Carried out by Lefebvre Sarrut, a European leader in legal and tax knowledge, a survey of 744 European companies of various sizes and sectors provides an overview of the degree of maturity of companies with regard to ESG criteria. While there are no significant differences between countries, almost half of European companies do not have a dedicated ESG or CSR policy or manager. The manufacturing industry stands out for its greater maturity on these issues, while the services sector is particularly lagging behind. European companies' level of maturity with regard to ESG criteria currently falls short of EU expectations.

Key findings from the survey include:

  • 40 percent of European companies are not familiar with ESG criteria,
  • 43 percent of European companies do not have a designated reference for ESG criteria,
  • 45 percent of European companies have not taken any action in anticipation of the forthcoming entry into force of the European CSRD directive.

This lack of maturity raises questions at a time when the EU's expectations are becoming clearer. Companies with more than 500 employees or more than €40m in turnover will be required to report on their environmental, social and governance impact, in line with the European CSRD directive, starting in 2024. The scope will then be gradually extended each year: companies with more than 250 employees in 2025, listed SMEs in 2026, and subsidiaries of non-European groups in 2028.

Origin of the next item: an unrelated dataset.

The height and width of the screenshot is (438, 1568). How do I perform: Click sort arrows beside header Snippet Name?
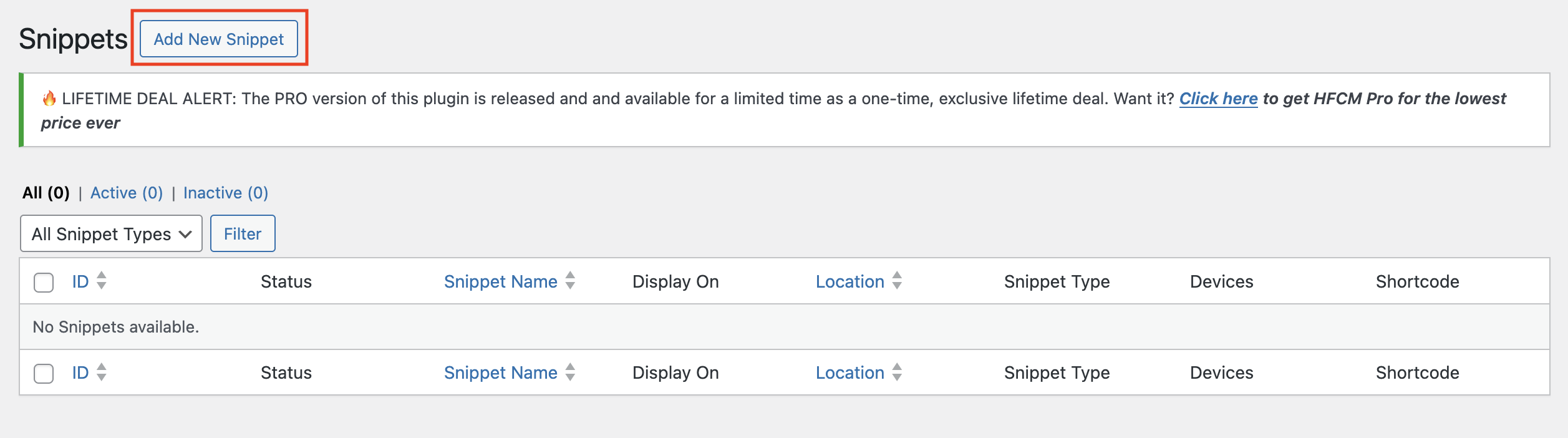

Although often singled out for criticism, companies in the industrial sectors (automotive, manufacturing, chemicals, etc.) stand out for their greater maturity when it comes to ESG criteria, with the deployment of policies aimed at controlling and reducing their social and environmental impact.

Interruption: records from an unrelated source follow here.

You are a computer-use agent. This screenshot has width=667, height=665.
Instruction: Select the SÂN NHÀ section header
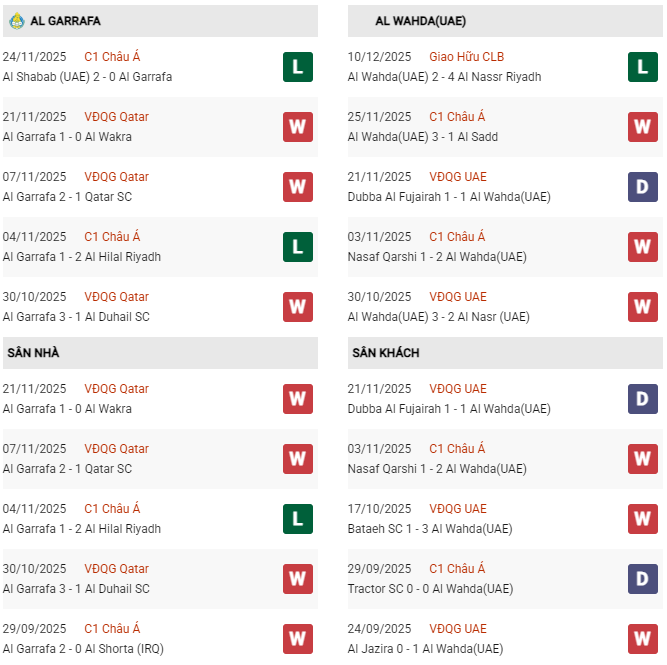[34, 353]
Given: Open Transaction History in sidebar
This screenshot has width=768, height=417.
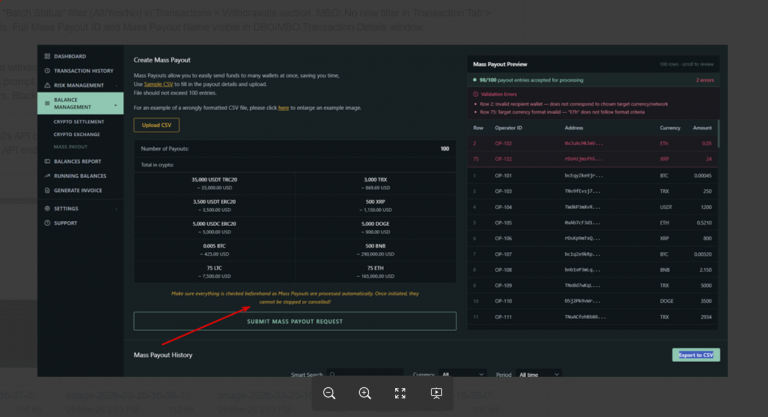Looking at the screenshot, I should pyautogui.click(x=83, y=71).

Conversely, the service and consultancy sectors stand out for their immaturity and lack of awareness of what is expected of them and of the forthcoming application of the European CSRD directive.

The disparities in maturity can be explained by the early exposure of industrial sectors to environmental criteria, which has enabled the companies concerned to acquire solid experience in identifying and responding to regulations and in deploying ESG or CSR policies. On the other hand, service and consultancy companies, which until now have been exempt from strict regulations, will have to be held to account, forcing them to rethink their ESG impact.

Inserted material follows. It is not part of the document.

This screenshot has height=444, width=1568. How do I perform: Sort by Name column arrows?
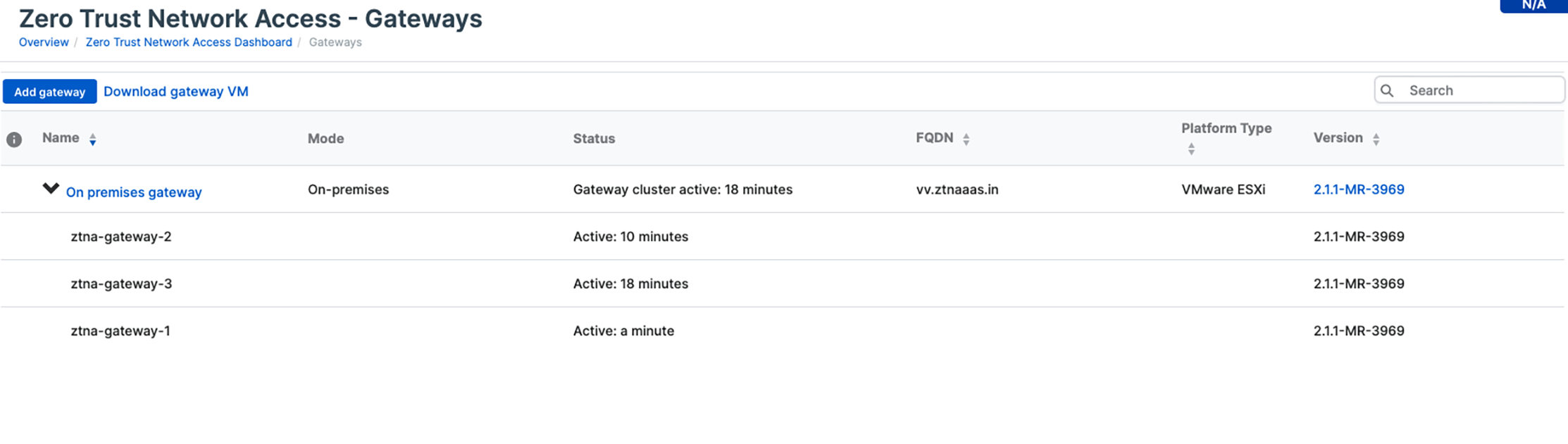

Camille Sztejnhorn, Director of ESG Impact at Lefebvre Sarrut, comments: "Too many companies underestimate the future role of the CSRD directive and - beyond that - the environmental, social and economic issues it raises. If properly understood, ESG criteria (understanding, measuring and improving them) can be a source of value creation. On the other hand, ignoring them runs the risk of compromising the company's long-term viability. It is now imperative for the 50,000 companies that will soon be directly affected by CSRD to grasp these issues, equip themselves with specific tools and/or receive appropriate support. And the sooner they get to grips with it, the less they will experience it as a constraint, and the more they will be able to turn it into a lever for development."